Exercise directions: Which lines of the entries below include "progress"? List them all.

[Recorded data]
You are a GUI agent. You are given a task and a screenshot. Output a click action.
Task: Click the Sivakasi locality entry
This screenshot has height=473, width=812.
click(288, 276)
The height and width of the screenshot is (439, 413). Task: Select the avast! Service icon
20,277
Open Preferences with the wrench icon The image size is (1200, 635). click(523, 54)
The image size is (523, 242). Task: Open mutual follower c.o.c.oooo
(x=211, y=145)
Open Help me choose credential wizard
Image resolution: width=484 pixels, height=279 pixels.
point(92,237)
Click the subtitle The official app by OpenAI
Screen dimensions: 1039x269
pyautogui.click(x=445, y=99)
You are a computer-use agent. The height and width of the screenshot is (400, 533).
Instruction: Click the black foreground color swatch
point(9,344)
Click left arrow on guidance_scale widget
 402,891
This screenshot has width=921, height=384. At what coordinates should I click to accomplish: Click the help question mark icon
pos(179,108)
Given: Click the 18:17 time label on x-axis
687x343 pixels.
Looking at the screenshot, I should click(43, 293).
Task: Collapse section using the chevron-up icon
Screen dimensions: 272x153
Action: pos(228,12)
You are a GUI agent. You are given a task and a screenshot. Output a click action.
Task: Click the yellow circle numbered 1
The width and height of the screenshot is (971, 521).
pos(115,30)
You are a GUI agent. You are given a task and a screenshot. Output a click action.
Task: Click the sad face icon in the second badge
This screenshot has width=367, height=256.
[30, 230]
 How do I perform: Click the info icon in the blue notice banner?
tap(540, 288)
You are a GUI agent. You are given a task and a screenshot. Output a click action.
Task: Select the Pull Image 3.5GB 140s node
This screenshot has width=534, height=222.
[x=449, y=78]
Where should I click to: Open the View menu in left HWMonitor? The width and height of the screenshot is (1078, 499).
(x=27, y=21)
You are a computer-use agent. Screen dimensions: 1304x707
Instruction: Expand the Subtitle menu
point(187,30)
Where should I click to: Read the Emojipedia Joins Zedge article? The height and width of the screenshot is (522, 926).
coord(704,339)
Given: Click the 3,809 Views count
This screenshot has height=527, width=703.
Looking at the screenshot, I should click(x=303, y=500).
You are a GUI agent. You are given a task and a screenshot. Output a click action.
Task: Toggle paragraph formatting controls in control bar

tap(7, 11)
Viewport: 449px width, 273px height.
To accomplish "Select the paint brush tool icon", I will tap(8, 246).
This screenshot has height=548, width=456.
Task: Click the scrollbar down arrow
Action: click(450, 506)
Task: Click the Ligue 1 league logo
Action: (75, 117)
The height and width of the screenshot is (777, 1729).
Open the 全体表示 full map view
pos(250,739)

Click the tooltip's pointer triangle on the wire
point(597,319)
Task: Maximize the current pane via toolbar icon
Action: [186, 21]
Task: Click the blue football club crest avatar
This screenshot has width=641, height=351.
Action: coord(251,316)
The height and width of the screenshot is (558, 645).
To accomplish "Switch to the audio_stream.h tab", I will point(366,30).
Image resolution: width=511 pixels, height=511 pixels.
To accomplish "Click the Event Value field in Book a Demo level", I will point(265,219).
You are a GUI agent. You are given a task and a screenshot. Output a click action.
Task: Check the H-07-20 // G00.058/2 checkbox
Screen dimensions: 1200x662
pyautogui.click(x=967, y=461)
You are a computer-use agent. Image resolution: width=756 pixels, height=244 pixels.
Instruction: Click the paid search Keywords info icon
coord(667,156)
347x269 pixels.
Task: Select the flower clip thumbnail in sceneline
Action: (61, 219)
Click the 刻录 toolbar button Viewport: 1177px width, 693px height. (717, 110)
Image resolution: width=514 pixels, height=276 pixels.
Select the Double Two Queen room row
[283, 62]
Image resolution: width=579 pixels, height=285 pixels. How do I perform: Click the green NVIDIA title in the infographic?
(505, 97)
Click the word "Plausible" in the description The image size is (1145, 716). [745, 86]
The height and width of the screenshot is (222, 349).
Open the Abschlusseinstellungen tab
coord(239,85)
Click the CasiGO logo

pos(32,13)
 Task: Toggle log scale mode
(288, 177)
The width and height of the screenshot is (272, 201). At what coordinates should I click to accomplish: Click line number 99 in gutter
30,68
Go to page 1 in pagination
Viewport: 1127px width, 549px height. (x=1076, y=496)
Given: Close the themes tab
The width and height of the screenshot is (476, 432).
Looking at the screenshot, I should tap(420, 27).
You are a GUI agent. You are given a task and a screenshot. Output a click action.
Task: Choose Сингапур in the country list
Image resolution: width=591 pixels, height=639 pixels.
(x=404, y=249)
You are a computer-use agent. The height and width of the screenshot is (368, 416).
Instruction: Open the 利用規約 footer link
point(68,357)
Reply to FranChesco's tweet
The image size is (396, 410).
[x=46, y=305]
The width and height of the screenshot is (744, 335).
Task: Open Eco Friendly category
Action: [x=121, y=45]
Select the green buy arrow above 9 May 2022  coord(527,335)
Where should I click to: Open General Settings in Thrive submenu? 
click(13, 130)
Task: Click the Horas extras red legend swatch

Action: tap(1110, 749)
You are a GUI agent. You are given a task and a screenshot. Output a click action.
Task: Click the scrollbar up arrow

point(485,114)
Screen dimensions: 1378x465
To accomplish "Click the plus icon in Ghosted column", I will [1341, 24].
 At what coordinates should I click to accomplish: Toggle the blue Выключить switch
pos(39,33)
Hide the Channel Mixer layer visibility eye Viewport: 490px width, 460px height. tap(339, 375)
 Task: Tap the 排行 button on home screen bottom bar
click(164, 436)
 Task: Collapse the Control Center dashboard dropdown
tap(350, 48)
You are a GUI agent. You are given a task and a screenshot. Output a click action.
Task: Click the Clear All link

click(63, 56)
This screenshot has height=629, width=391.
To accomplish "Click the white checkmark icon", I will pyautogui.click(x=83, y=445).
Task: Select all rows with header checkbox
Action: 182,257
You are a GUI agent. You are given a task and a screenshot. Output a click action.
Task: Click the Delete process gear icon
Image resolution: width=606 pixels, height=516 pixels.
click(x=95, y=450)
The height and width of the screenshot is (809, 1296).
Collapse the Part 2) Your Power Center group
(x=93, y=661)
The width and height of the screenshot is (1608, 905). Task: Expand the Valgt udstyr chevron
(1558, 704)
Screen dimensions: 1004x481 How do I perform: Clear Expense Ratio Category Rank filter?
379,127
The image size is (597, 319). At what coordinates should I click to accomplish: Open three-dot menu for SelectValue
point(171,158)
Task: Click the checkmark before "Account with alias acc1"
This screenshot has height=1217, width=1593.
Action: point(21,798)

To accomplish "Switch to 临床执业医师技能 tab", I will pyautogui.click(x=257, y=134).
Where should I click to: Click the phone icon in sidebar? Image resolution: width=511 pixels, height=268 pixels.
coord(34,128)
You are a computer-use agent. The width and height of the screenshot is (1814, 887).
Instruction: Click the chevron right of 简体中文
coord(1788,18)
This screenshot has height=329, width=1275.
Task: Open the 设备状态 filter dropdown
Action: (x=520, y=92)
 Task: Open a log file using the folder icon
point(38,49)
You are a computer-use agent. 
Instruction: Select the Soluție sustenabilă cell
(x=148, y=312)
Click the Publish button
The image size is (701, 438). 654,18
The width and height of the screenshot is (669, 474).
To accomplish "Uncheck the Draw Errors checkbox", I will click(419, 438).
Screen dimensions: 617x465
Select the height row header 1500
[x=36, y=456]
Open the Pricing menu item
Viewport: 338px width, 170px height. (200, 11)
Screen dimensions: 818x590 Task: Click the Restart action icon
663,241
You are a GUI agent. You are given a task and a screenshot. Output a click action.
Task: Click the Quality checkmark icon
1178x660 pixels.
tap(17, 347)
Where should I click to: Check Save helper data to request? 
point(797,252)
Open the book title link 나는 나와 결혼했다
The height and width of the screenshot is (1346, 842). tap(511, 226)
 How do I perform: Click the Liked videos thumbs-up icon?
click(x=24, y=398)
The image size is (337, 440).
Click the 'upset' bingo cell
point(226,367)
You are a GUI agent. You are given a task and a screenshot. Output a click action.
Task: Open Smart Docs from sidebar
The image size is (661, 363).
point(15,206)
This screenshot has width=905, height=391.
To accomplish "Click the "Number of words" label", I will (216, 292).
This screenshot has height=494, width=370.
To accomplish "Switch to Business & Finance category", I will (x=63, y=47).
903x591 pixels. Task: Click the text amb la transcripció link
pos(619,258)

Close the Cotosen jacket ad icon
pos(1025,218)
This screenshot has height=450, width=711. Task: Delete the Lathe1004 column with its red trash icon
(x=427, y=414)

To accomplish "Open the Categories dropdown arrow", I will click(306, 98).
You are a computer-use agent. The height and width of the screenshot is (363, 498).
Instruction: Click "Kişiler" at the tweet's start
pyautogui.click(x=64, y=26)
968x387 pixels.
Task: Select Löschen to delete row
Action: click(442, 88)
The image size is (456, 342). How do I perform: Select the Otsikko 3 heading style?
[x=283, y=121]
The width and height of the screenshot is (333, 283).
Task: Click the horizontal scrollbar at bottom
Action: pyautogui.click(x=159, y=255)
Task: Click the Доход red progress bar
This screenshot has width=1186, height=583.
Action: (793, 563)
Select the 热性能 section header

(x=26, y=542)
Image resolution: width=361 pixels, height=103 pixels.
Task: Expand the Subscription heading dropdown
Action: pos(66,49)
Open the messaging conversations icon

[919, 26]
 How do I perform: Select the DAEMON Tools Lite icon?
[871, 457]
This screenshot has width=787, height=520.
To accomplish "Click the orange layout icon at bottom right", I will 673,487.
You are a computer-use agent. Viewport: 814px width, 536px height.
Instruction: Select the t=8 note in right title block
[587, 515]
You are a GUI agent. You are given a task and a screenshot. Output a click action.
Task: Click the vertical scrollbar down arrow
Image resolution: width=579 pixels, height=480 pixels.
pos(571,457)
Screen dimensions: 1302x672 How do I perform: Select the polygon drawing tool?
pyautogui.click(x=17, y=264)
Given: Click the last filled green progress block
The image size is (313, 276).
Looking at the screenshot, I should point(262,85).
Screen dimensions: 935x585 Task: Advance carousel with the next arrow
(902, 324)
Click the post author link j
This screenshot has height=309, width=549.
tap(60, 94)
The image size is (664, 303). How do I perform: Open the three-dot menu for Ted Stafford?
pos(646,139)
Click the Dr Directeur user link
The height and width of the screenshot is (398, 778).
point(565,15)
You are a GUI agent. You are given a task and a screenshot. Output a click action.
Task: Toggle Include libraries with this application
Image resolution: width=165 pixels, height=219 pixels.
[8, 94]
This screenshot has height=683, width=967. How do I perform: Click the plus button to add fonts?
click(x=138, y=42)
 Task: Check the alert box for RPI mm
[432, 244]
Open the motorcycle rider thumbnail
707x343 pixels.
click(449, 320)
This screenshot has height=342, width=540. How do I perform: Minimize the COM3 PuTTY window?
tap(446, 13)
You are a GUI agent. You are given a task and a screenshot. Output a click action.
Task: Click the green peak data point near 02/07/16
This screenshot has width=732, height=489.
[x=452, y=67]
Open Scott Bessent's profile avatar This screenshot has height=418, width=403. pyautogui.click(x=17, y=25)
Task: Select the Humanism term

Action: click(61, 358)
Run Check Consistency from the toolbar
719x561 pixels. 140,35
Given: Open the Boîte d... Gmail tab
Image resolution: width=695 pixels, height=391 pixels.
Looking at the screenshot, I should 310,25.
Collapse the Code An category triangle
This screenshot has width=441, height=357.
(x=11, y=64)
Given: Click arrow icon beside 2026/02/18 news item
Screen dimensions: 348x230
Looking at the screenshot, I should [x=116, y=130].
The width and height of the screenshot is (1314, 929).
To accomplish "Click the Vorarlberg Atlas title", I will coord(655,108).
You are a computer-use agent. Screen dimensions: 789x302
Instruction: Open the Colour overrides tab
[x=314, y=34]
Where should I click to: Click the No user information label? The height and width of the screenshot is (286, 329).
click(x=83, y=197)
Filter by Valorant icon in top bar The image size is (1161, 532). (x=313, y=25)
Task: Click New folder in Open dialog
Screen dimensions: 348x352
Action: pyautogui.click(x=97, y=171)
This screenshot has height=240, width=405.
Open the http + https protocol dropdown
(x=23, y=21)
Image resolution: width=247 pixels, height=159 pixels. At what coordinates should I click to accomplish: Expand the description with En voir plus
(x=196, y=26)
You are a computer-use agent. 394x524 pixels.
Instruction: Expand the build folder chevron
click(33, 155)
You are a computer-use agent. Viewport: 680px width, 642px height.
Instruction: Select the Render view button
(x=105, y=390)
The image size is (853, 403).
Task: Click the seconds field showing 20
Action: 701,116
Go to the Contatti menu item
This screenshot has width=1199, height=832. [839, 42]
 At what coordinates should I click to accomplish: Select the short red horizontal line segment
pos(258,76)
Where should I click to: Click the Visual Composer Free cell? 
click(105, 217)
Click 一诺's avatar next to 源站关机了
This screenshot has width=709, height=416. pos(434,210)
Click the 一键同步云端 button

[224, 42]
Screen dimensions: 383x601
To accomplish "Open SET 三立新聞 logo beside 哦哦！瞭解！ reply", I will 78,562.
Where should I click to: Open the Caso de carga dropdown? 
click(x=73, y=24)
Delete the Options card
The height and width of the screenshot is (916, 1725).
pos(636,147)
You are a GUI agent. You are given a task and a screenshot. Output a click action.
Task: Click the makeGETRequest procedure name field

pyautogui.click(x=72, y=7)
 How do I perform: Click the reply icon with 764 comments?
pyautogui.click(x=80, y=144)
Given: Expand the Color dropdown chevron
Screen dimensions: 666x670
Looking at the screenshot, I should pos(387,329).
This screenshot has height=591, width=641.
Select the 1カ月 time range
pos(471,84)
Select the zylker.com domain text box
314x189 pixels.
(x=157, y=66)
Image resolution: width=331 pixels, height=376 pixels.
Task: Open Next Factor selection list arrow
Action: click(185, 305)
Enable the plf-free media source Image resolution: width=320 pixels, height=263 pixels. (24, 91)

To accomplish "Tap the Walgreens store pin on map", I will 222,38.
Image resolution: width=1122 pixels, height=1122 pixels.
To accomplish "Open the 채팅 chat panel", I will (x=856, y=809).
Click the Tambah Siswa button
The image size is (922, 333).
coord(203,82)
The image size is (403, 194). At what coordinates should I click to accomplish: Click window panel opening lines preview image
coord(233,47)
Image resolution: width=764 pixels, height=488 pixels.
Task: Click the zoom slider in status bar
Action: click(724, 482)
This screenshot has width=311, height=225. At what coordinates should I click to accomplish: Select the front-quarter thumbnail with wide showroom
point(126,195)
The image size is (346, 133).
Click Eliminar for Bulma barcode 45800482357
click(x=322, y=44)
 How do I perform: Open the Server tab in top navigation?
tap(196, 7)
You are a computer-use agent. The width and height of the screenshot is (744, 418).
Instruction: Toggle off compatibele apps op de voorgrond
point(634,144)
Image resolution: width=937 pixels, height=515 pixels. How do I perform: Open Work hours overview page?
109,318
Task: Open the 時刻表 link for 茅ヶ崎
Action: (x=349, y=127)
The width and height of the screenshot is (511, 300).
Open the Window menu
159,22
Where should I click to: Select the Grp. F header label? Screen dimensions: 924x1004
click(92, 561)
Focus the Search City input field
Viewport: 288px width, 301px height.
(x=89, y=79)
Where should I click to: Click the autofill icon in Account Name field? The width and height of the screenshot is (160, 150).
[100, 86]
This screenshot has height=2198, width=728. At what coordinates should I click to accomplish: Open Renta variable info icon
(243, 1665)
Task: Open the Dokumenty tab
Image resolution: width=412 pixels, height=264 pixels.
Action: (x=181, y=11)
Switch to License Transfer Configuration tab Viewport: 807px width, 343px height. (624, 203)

Result:
Task: Click the Доход red progress bar
Given: Click the last filled green progress block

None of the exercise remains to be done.